So we find one principle being applied alike by conscious and unconscious methods. With this difference, that whereas the movement, growth and unity attained by the unconscious method is organic that reached by the conscious method is mechanical. It is the difference between the natural growth of a plant and the artificial manufacture of one. The first is a process whereby the life flow organizes itself. The second a process of eliminating the life flow. The one is mediumistic and spontaneous, the other is volitional and mechanical.

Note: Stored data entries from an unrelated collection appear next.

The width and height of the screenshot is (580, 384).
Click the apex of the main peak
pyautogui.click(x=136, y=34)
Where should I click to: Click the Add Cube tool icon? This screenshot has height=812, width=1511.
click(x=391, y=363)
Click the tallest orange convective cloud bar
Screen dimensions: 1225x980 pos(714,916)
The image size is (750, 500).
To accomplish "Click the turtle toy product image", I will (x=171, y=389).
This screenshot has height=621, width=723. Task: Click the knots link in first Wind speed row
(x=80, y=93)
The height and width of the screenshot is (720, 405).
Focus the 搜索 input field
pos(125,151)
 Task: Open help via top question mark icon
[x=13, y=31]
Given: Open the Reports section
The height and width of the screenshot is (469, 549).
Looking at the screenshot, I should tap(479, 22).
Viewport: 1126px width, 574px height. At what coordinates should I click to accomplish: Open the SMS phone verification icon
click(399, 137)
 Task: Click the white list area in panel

What, it may be asked, is this principle or law? Briefly it is the law of spiral growth and progression traceable in all natural phenomena. It is a law which actuates human nature at its best and which shapes all work done in the finer way. If we wish to see how it operates we cannot do better than symbolize it in the form of a motion-curve starting from a point in space and expanding in ever-widening curves. Thus:
This law may be found completely applied to one picture or it may be traced running through a succession of pictures, each a part of a creative unity, the whole manifesting the growth and development curve of the artist. In the first case the picture would have an organic unity of its own. In it the fluid motion would be seen coming to fruition from the initial point of feeling to its fullest statement as vision at the highest pressure of fluid expression. Thus:
In the second case, each period of the artist’s work represent a section of the development-curve. By placing the sections together it is possible to view his work as a whole and to construct the course of development which he has undergone. And we can tell by the widest sweep of the curve precisely where he stands and how much he has detached himself from the world of solids. Thus:
Needless to say, this motion-curve may be applied as a standard of art-criticism. Indeed it is the business of art critics to experience this curve in themselves and to apply it to all works of art. So far as I know it has never been applied. When it is it will transform art criticism. For it will enable the critic to judge whether a work is an inevitable growth of a movement inherent in the artist,—and to value it rightly and fully in its relation to this movement,—or whether it is merely a bit of clever brain juggling.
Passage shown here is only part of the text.